Thermal activity is focused in three areas: an isolated northern one 600 m north of the others, a central one, and a southern one. There, between 2400–2510 m elevation, lie clusters of exhalations, fumaroles, hot springs, mud volcanoes, solfataras, and reportedly a geyser as well. In some places, the ground is hot enough that standing there is uncomfortable.

The temperatures of the vents range between 30–80 C, and hydrogen sulfide exhalations give them a rotten egg smell; their waters are acidic, probably due to the presence of sulfuric acid. The springs produce small quantities of water—averaged over the entire field only a few liters per minute—that is quite muddy due to the high content of particles. This water forms mud bubbles that, when bursting can throw fragments several tens of centimeters away; they form the 1–2 m high mud volcanoes.

The central and southern areas are located on dry valleys. Within the depression, various drainages converge into the southwestward flowing Enneri Soborom-Souradom, which has incised the hot spring deposits and is itself the site of the western area. A waterfall lies in the area, and there are two noticeable river terraces as well which feature thermal activity.

The activity has eroded the country rocks and left deposits, including sulfur, geyserites, sulfates, and chlorides, which are generated by the deposition of the gasses and chemical reactions between the gasses and the air. The sulfur often forms flower-like structures at the gas vents. The exhalations are extremely corrosive, consuming tinplate within a few weeks and turning the rock into a porridge-like substance.

=== Individual vents ===

The individual areas feature the following structures:
- A mud volcano Soborom Kidissubi dominates the northern area and is 2–3 m high and 6–7 m wide. Sometimes very intense exhalations are found dispersed over this area and in a gully.
- The central area features seven bubbling hot springs as well as mud volcanoes and fumarolic exhalations. It contains the hottest spring, Soborom. "Dead" mud volcanoes can also be found here.
- The western area lies on the terraces of a dry valley and within the dry valley itself and is the least active. It features two hot springs and some fumaroles with little activity, plus remnants of a mud volcano. The Toubou people use the western area's "Toubou-bath" as a bath.
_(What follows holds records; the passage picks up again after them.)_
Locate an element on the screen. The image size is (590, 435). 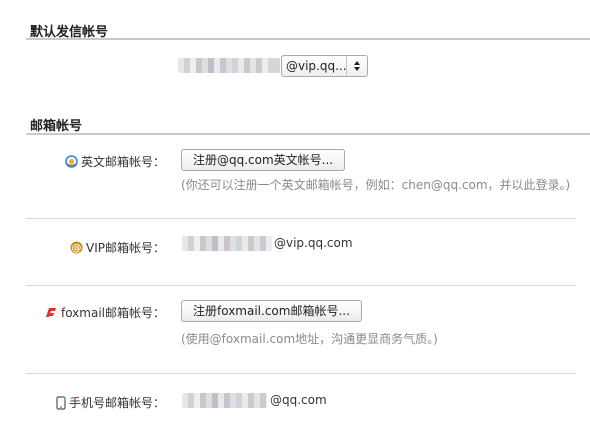
foxmail-account-hint: (使用@foxmail.com地址，沟通更显商务气质。) is located at coordinates (310, 339).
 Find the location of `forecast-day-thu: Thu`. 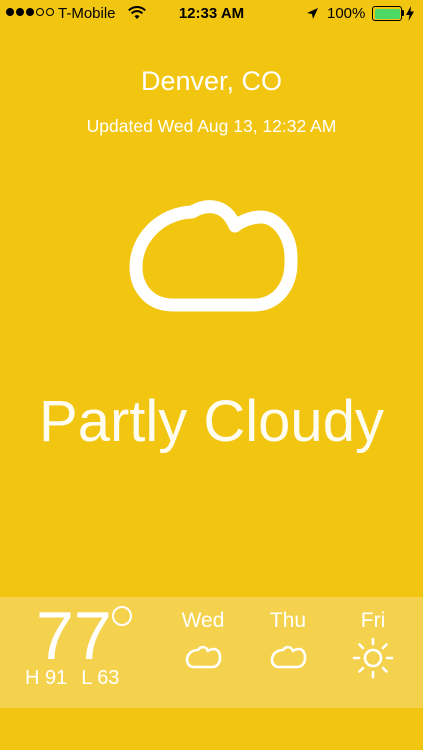

forecast-day-thu: Thu is located at coordinates (288, 636).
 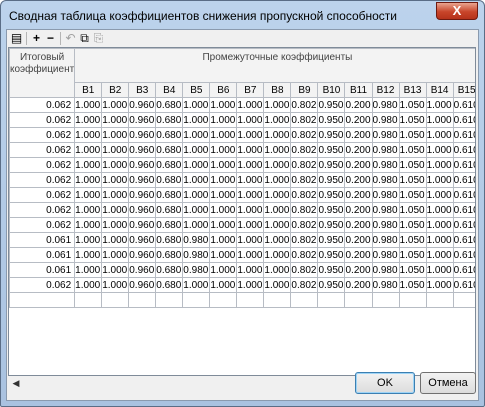 I want to click on remove-icon: −, so click(x=50, y=38).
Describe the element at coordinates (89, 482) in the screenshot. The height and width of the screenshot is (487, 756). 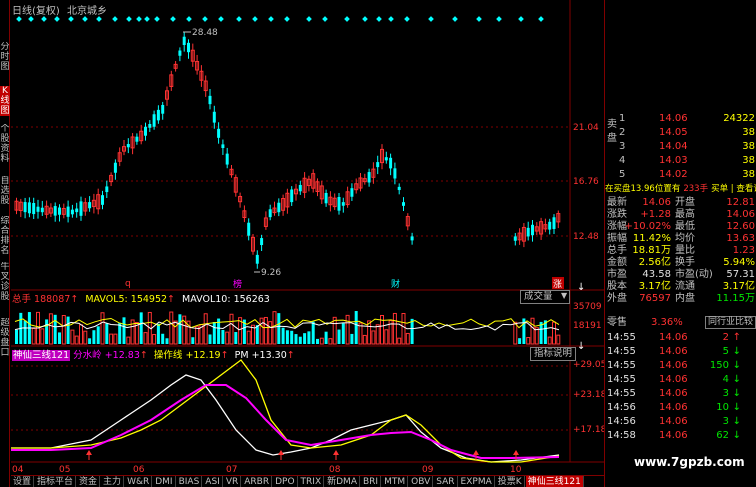
I see `indicator-tab-2: 资金` at that location.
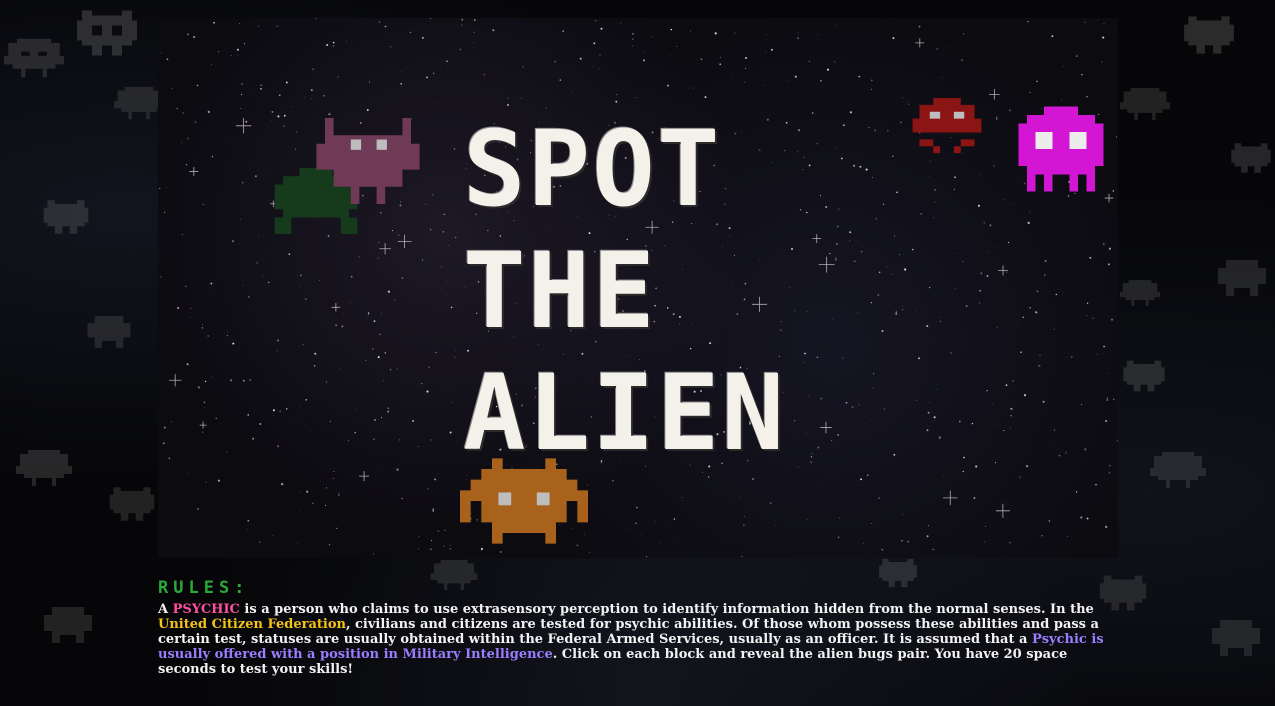  Describe the element at coordinates (368, 161) in the screenshot. I see `rose-alien-icon` at that location.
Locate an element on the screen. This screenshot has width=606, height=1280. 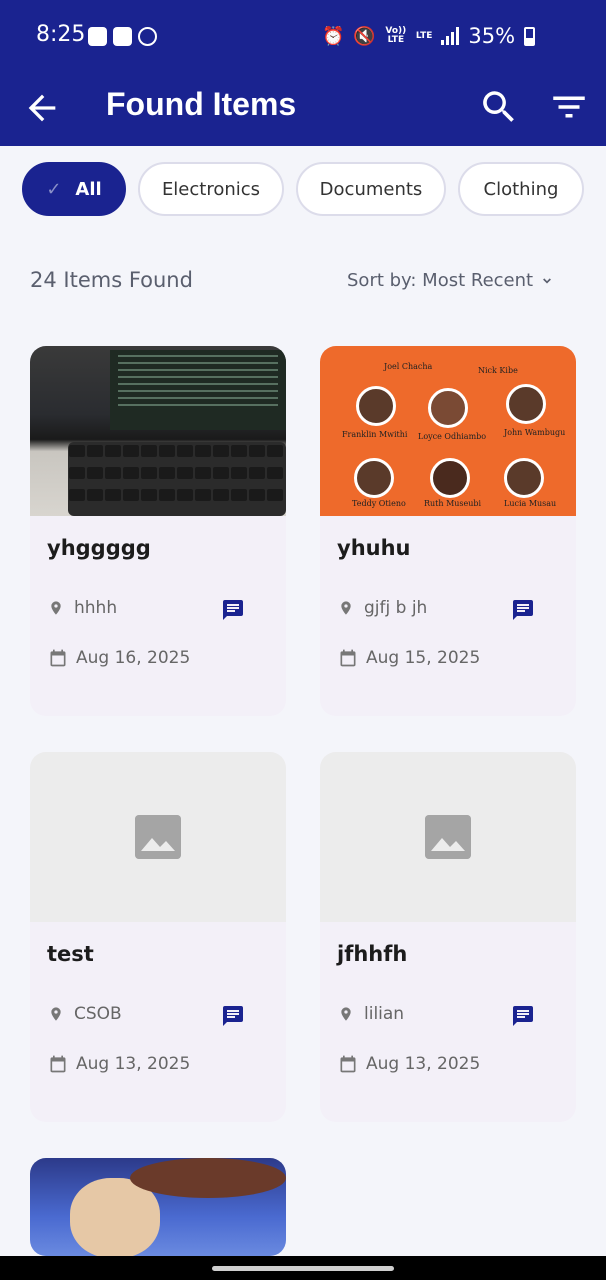
item-card: jfhhfh lilian Aug 13, 2025 is located at coordinates (448, 937).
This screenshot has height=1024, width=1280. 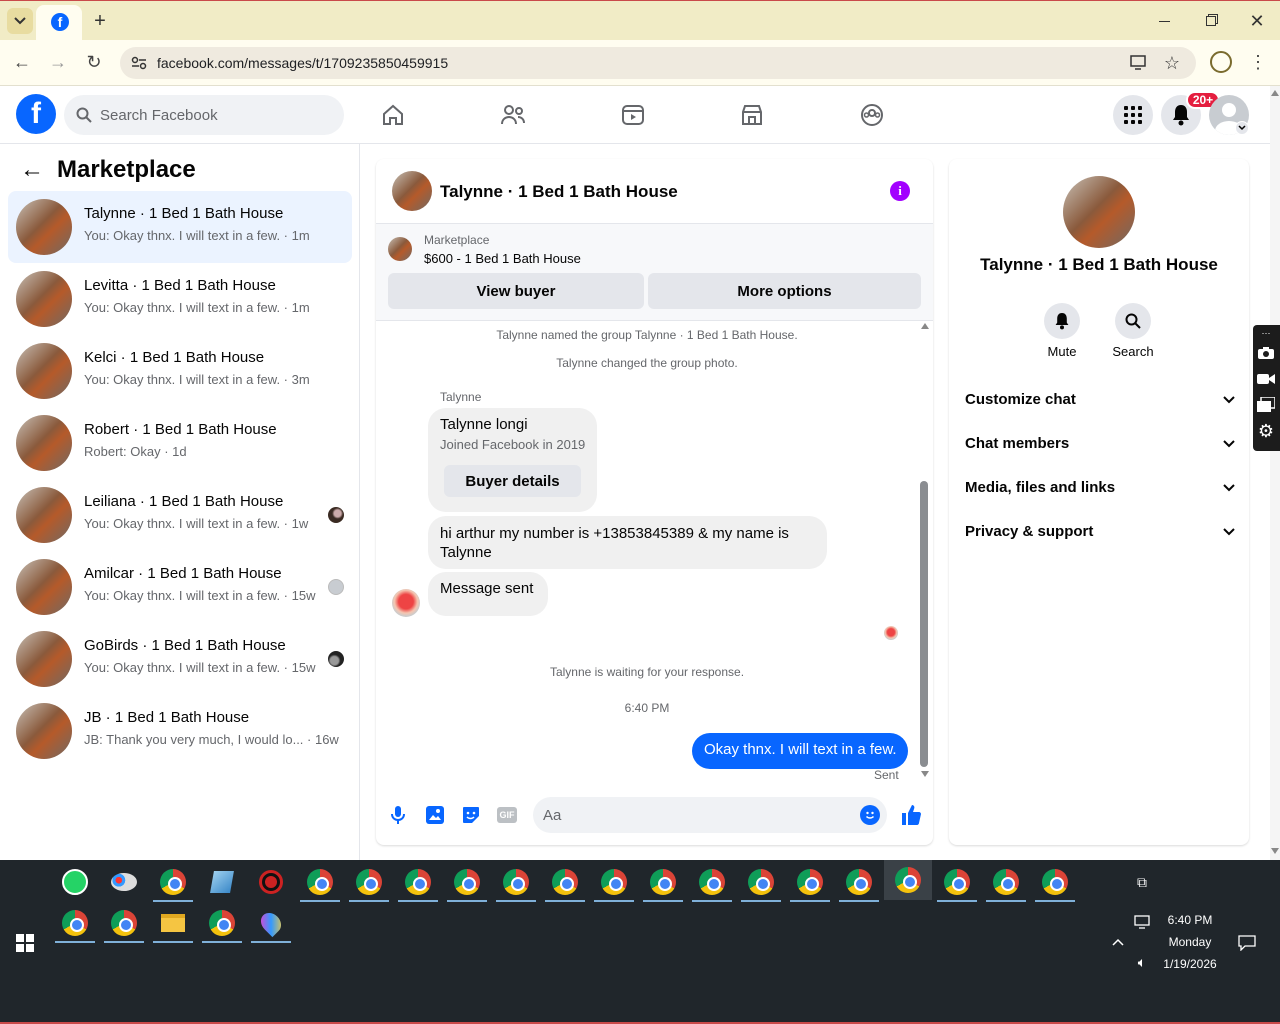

Now-inactive springs, fumaroles, and geysers have covered parts of the area with 10–20 m thick geyserite deposits, which bear traces of the former vents. The inactive area is bordered by dry valleys on the north and the south, while the central and southern active areas are located directly north and west, respectively.

== Geology ==

The Tibesti Mountains formed through an interplay of tectonic phenomena and volcanism, with the central high sector of the mountains formed by Cenozoic volcanism, while the lower parts were formed during Precambrian to Cenozoic age. The volcanic activity covered an area of about 14000 km2 and took various forms, including deep craters, large calderas, shield volcanoes, and stratovolcanoes. At Soborom, these volcanics crop out in various series known as the Middle Dark Series, Middle Bright Series, and Upper Dark Series.